▶ PROVIDED MATERIAL
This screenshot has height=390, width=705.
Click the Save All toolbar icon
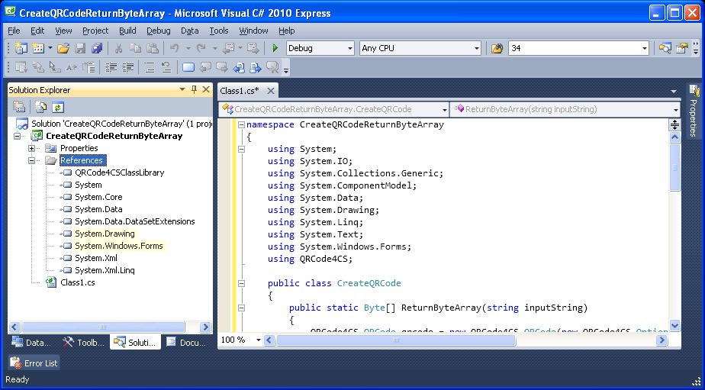[97, 48]
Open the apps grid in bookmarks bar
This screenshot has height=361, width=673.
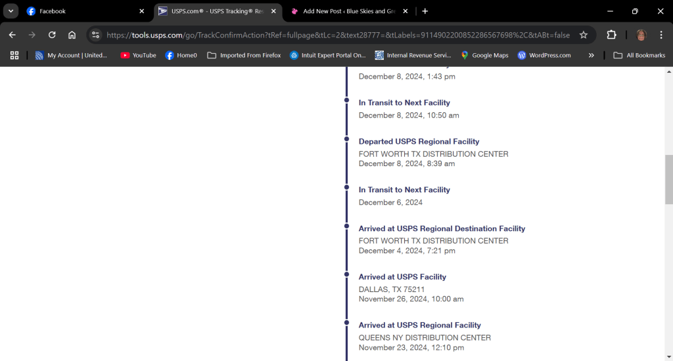pyautogui.click(x=14, y=56)
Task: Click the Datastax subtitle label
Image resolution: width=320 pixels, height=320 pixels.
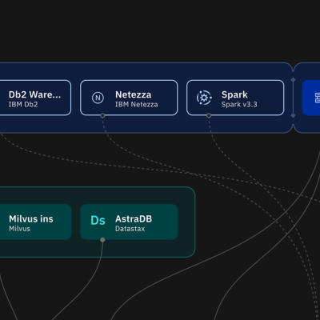Action: coord(130,229)
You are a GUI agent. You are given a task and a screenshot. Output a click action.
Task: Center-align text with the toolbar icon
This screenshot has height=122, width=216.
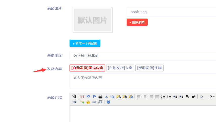pyautogui.click(x=145, y=97)
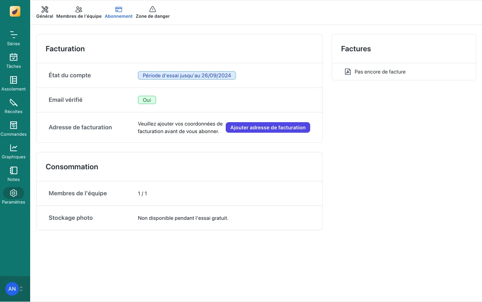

▶ TASK DETAILS
Everything but the pictures is needed: copy the data above exactly.

▶ OUTPUT FOR THIS EXERCISE
This screenshot has height=390, width=705.
Click the Save All toolbar icon
[97, 48]
Open the apps grid in bookmarks bar
This screenshot has height=361, width=673.
pyautogui.click(x=14, y=56)
Task: Click the Datastax subtitle label
Image resolution: width=320 pixels, height=320 pixels.
Action: coord(130,229)
You are a GUI agent. You are given a task and a screenshot. Output a click action.
Task: Center-align text with the toolbar icon
This screenshot has height=122, width=216.
pyautogui.click(x=145, y=97)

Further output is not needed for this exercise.